How do we know who to believe?
In the era of Trump, Brexit and fake news, it seems like it is getting harder to tell fact from fiction. We need independent experts more than ever to guide us on complex, sciencerelated issues such as climate change, the state of our rivers and new medical treatments.
Despite claims that people have had enough of experts, surveys show New Zealanders’ trust in scientists is reasonably high.
But what if, in a bid to maintain that trust, we only hear from those voices deemed by higher-ups to be trusted? That’s basically what’s happened when we’ve had a crisis in New Zealand. Think of the Mycoplasma bovis outbreak, the Havelock North water contamination or the Canterbury earthquakes.
In those cases, a small band of official experts were cleared to talk. But in most cases government officials with little science background did all of the talking anyway. Some of our experts who knew the most about these issues weren’t heard from, or at least not until the crisis had abated.
We need our leaders to trust scientists to explain uncertainty when we most need them to. ‘‘Trying to avoid or eliminate [uncertainty] can bias the messages that reach the public,’’ writes Dr Nicola Gaston, associate professor in the department of physics at the University of Auckland, in an editorial in the UK publication Research Fortnight. ‘‘Controlling communication too tightly can do a bigger disservice to the truth than not controlling it at all,’’ she adds.
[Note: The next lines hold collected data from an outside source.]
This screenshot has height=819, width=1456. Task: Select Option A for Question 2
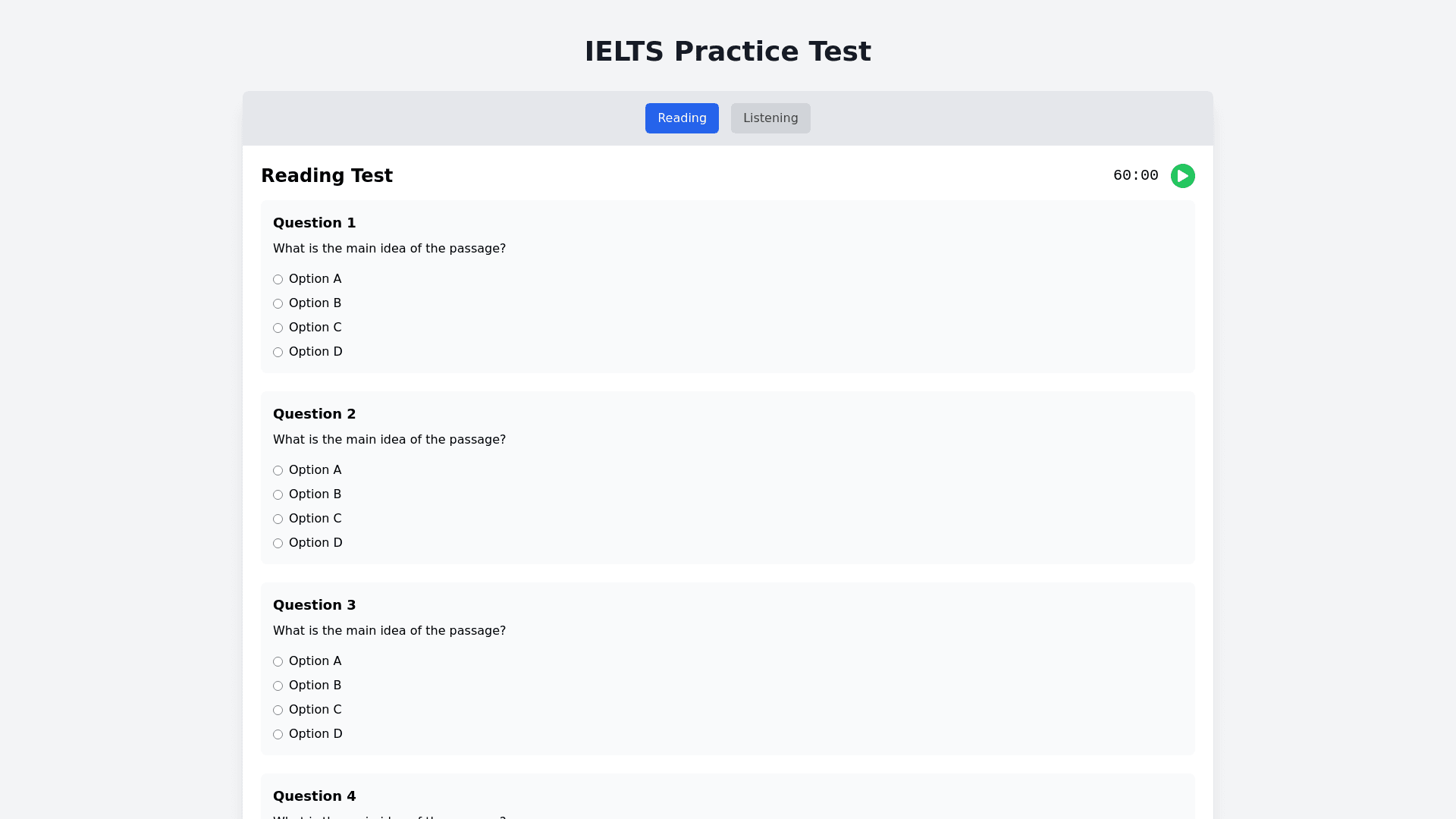(278, 471)
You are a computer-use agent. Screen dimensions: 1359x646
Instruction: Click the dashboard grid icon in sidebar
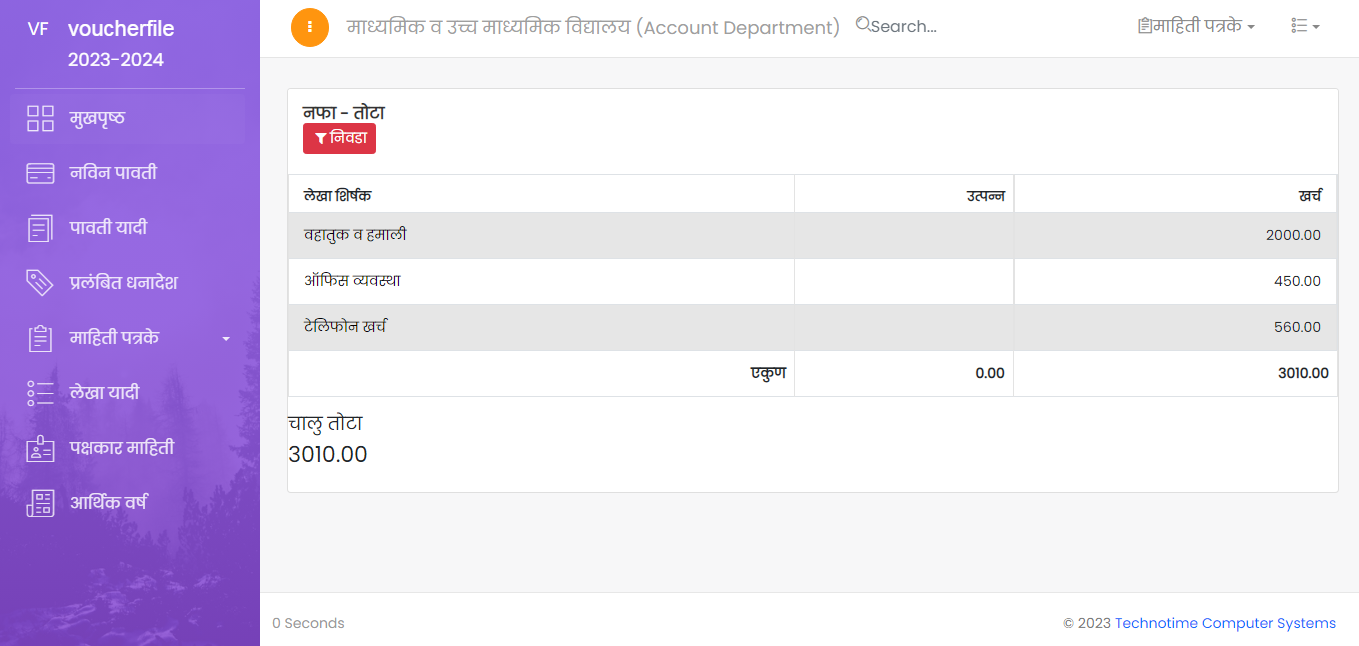40,118
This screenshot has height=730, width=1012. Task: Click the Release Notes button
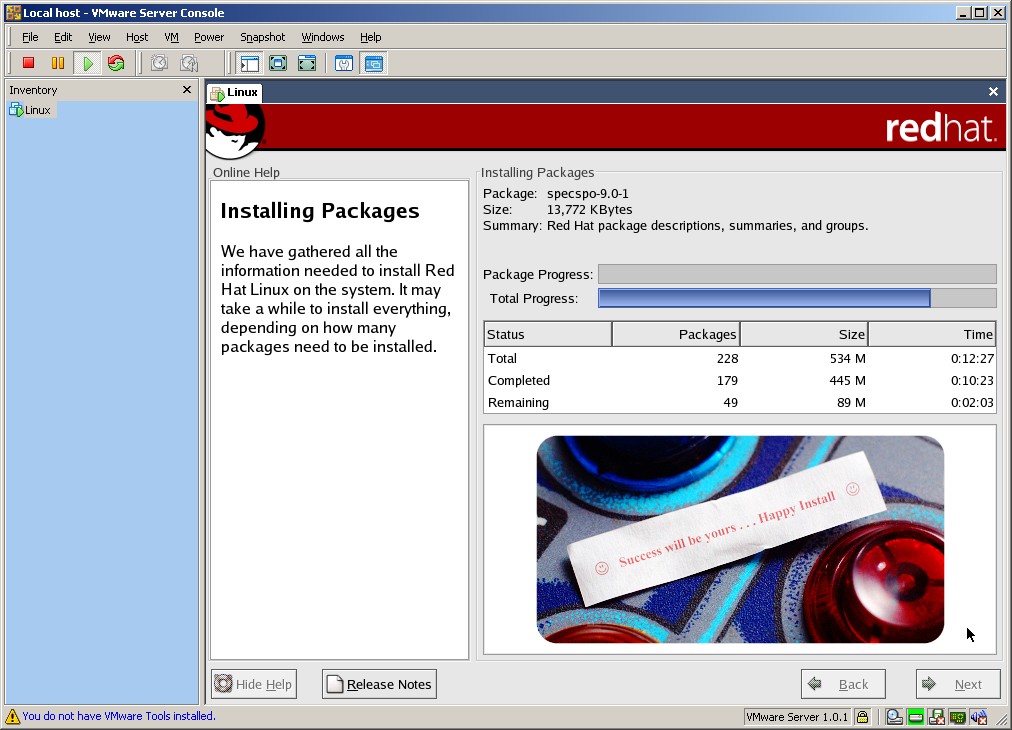(x=379, y=684)
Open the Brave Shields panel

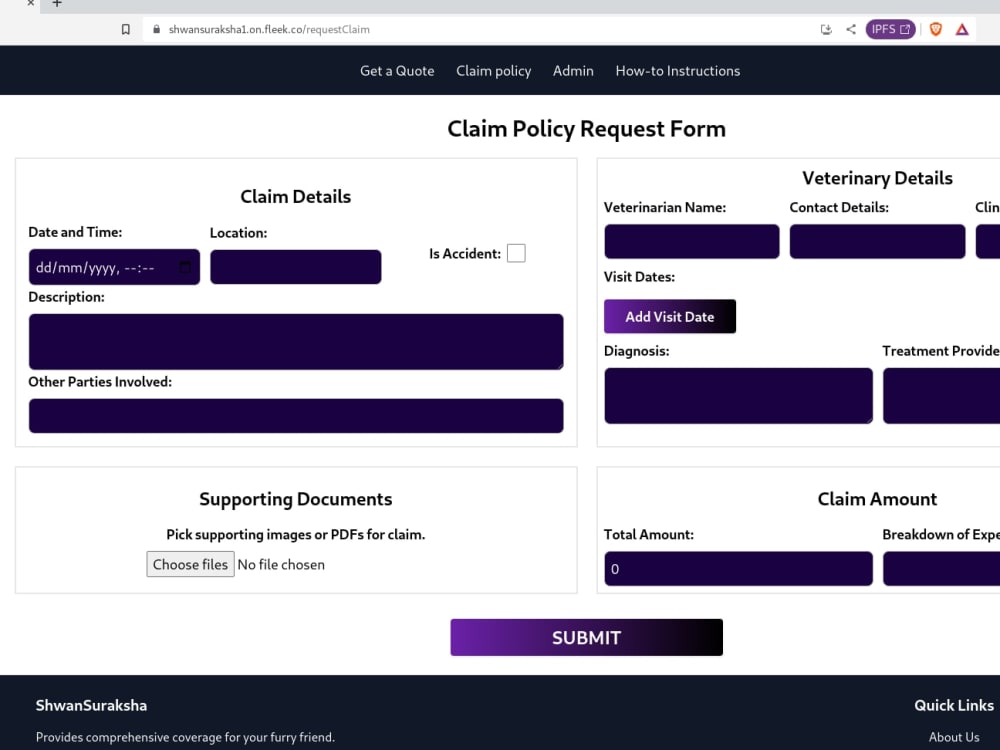pyautogui.click(x=936, y=29)
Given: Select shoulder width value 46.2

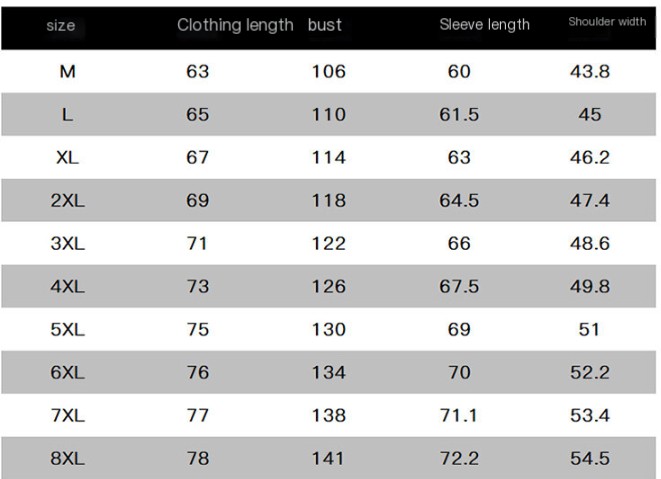Looking at the screenshot, I should pos(589,158).
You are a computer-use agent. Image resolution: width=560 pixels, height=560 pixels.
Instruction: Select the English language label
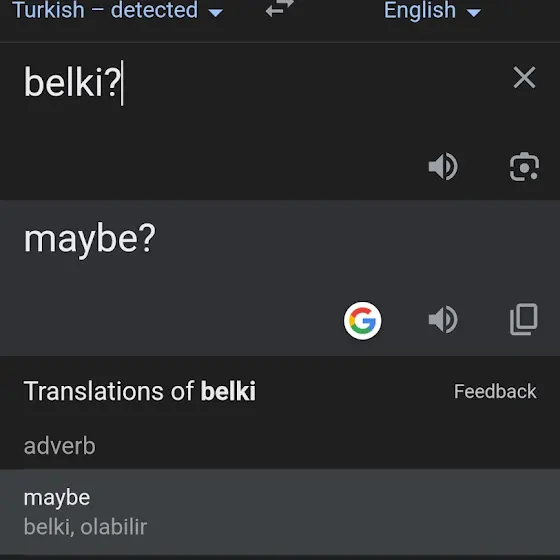(420, 10)
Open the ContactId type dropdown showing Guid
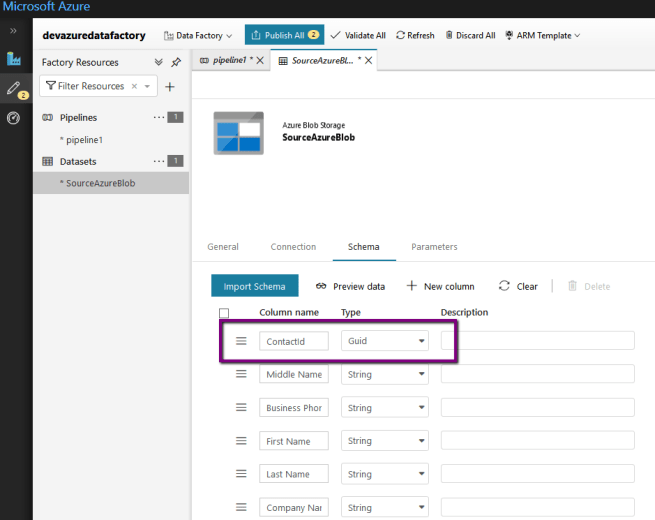 pyautogui.click(x=385, y=341)
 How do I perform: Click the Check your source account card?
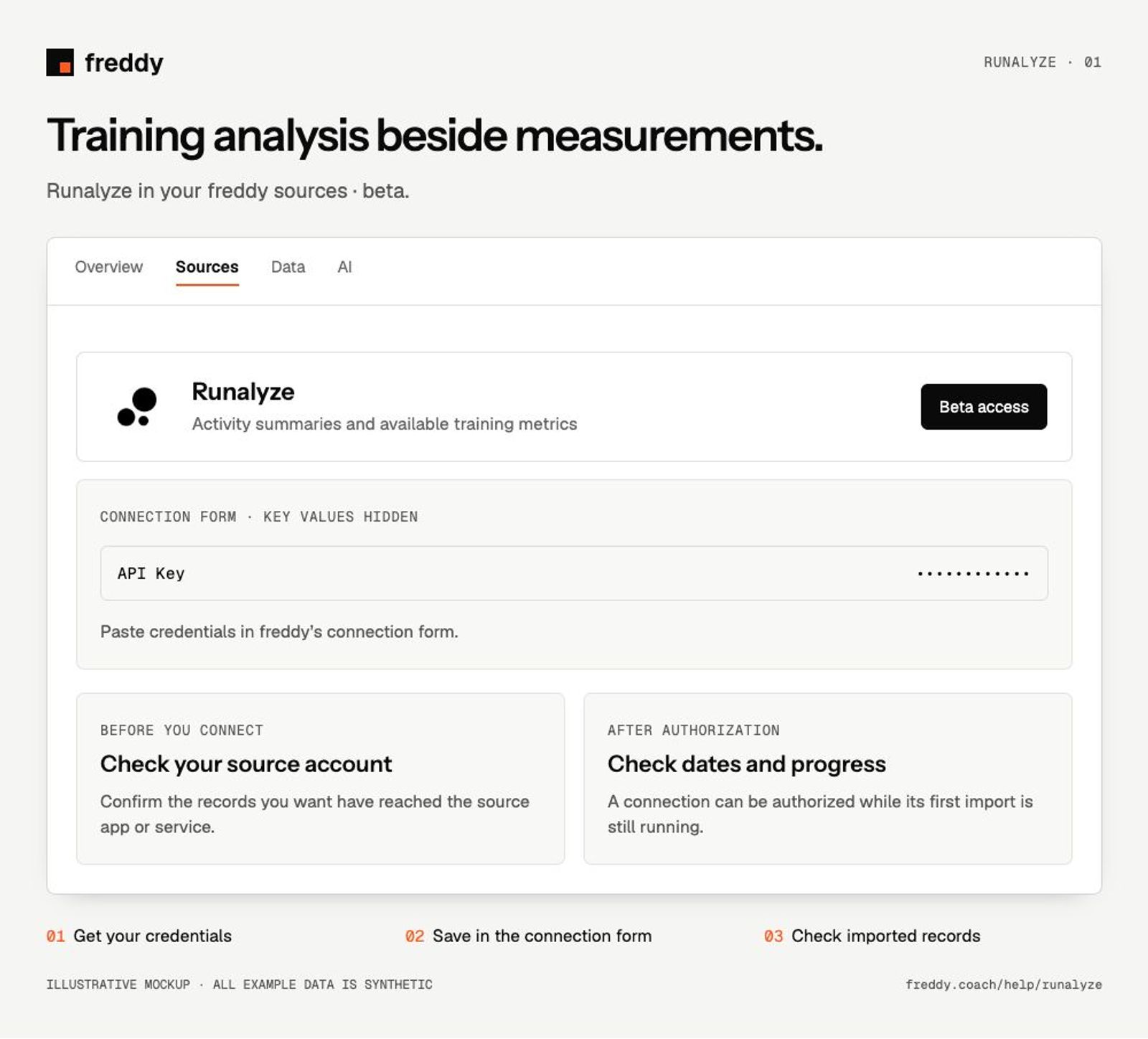320,779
She should know. During her stint as the president of the New Zealand Association of Scientists, she heard from scientists who felt pressured to not talk about their science, or stayed silent for fear of risking funding or professional relationships.
Before the election, Megan Woods, Labour MP and now Minister of Research, Science and Technology, said that there was a ‘‘ready army of chief scientists who are in government departments’’.
‘‘There’s nobody, beyond a few pointy heads like ourselves, that know who they are, what they do, what departments they are appointed to.’’
A year on, I’m not sure if anything has changed. As Gaston points out, ‘‘to communicate uncertainty well, we need many, and varied, voices’’. We need to get better at doing that before the next crisis hits us.
Some of our experts who knew the most about these issues weren’t heard from.